## What you have to do
Could the data underneath be repeated exactly, in full?
Dataset entries START
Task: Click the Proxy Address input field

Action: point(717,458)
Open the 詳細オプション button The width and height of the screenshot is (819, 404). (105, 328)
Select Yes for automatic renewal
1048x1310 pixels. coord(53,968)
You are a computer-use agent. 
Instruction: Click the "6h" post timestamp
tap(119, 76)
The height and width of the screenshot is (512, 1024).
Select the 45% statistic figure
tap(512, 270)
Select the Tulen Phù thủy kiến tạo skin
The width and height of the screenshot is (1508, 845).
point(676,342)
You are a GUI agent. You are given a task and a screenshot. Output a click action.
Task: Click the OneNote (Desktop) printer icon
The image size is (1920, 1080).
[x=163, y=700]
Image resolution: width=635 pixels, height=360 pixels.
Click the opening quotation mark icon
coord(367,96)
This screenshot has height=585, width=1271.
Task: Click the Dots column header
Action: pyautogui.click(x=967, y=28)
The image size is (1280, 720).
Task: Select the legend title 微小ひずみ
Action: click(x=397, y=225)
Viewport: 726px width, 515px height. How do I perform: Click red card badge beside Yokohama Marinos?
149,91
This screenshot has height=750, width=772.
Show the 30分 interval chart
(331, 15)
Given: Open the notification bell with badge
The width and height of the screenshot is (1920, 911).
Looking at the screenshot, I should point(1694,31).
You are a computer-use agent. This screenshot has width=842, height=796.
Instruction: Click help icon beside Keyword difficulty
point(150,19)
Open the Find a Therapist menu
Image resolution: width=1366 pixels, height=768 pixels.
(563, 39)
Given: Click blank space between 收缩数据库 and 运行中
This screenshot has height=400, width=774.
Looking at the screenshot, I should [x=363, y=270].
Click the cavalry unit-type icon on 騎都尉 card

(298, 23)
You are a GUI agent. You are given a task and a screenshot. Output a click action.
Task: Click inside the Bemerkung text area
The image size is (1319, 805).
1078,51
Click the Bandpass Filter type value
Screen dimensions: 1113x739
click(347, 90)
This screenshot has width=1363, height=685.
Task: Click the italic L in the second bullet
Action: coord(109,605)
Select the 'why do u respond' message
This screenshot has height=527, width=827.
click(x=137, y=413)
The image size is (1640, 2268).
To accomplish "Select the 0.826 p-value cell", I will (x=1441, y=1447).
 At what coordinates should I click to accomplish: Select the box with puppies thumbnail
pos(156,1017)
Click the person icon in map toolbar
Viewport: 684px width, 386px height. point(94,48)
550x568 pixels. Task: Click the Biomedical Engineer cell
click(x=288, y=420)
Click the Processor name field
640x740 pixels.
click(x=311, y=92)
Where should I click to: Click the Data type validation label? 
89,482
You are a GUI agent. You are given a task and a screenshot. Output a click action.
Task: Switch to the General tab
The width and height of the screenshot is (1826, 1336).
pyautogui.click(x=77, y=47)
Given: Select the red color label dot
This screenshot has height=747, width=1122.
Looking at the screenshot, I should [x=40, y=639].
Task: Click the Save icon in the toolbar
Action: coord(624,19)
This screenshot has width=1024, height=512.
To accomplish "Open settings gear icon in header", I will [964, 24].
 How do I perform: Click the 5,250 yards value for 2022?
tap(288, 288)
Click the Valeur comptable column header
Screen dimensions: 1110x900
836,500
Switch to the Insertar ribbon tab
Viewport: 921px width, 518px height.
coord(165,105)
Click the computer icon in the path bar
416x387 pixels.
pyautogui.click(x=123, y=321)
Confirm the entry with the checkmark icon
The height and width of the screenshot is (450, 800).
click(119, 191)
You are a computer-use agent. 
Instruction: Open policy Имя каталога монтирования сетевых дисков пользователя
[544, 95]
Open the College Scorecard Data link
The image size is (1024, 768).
Dataset entries END
## Output below
Task: Click the Proxy Address input field

Action: point(717,458)
Open the 詳細オプション button The width and height of the screenshot is (819, 404). (105, 328)
Select Yes for automatic renewal
1048x1310 pixels. coord(53,968)
You are a computer-use agent. 
Instruction: Click the "6h" post timestamp
tap(119, 76)
The height and width of the screenshot is (512, 1024).
Select the 45% statistic figure
tap(512, 270)
Select the Tulen Phù thủy kiến tạo skin
The width and height of the screenshot is (1508, 845).
point(676,342)
You are a GUI agent. You are given a task and a screenshot. Output a click action.
Task: Click the OneNote (Desktop) printer icon
The image size is (1920, 1080).
[x=163, y=700]
Image resolution: width=635 pixels, height=360 pixels.
Click the opening quotation mark icon
coord(367,96)
This screenshot has height=585, width=1271.
Task: Click the Dots column header
Action: pyautogui.click(x=967, y=28)
The image size is (1280, 720).
Task: Select the legend title 微小ひずみ
Action: click(x=397, y=225)
Viewport: 726px width, 515px height. How do I perform: Click red card badge beside Yokohama Marinos?
149,91
This screenshot has height=750, width=772.
Show the 30分 interval chart
(331, 15)
Given: Open the notification bell with badge
The width and height of the screenshot is (1920, 911).
Looking at the screenshot, I should point(1694,31).
You are a computer-use agent. This screenshot has width=842, height=796.
Instruction: Click help icon beside Keyword difficulty
point(150,19)
Open the Find a Therapist menu
Image resolution: width=1366 pixels, height=768 pixels.
(563, 39)
Given: Click blank space between 收缩数据库 and 运行中
This screenshot has height=400, width=774.
Looking at the screenshot, I should [x=363, y=270].
Click the cavalry unit-type icon on 騎都尉 card

(298, 23)
You are a GUI agent. You are given a task and a screenshot. Output a click action.
Task: Click inside the Bemerkung text area
The image size is (1319, 805).
1078,51
Click the Bandpass Filter type value
Screen dimensions: 1113x739
click(347, 90)
This screenshot has width=1363, height=685.
Task: Click the italic L in the second bullet
Action: coord(109,605)
Select the 'why do u respond' message
This screenshot has height=527, width=827.
click(x=137, y=413)
The image size is (1640, 2268).
To accomplish "Select the 0.826 p-value cell", I will (x=1441, y=1447).
 At what coordinates should I click to accomplish: Select the box with puppies thumbnail
pos(156,1017)
Click the person icon in map toolbar
Viewport: 684px width, 386px height. point(94,48)
550x568 pixels. Task: Click the Biomedical Engineer cell
click(x=288, y=420)
Click the Processor name field
640x740 pixels.
click(x=311, y=92)
Where should I click to: Click the Data type validation label? 
89,482
You are a GUI agent. You are given a task and a screenshot. Output a click action.
Task: Switch to the General tab
The width and height of the screenshot is (1826, 1336).
pyautogui.click(x=77, y=47)
Given: Select the red color label dot
This screenshot has height=747, width=1122.
Looking at the screenshot, I should [x=40, y=639].
Task: Click the Save icon in the toolbar
Action: coord(624,19)
This screenshot has width=1024, height=512.
To accomplish "Open settings gear icon in header", I will [964, 24].
 How do I perform: Click the 5,250 yards value for 2022?
tap(288, 288)
Click the Valeur comptable column header
Screen dimensions: 1110x900
836,500
Switch to the Insertar ribbon tab
Viewport: 921px width, 518px height.
coord(165,105)
Click the computer icon in the path bar
416x387 pixels.
pyautogui.click(x=123, y=321)
Confirm the entry with the checkmark icon
The height and width of the screenshot is (450, 800).
click(119, 191)
You are a computer-use agent. 
Instruction: Open policy Имя каталога монтирования сетевых дисков пользователя
[544, 95]
Open the College Scorecard Data link
The image size is (1024, 768).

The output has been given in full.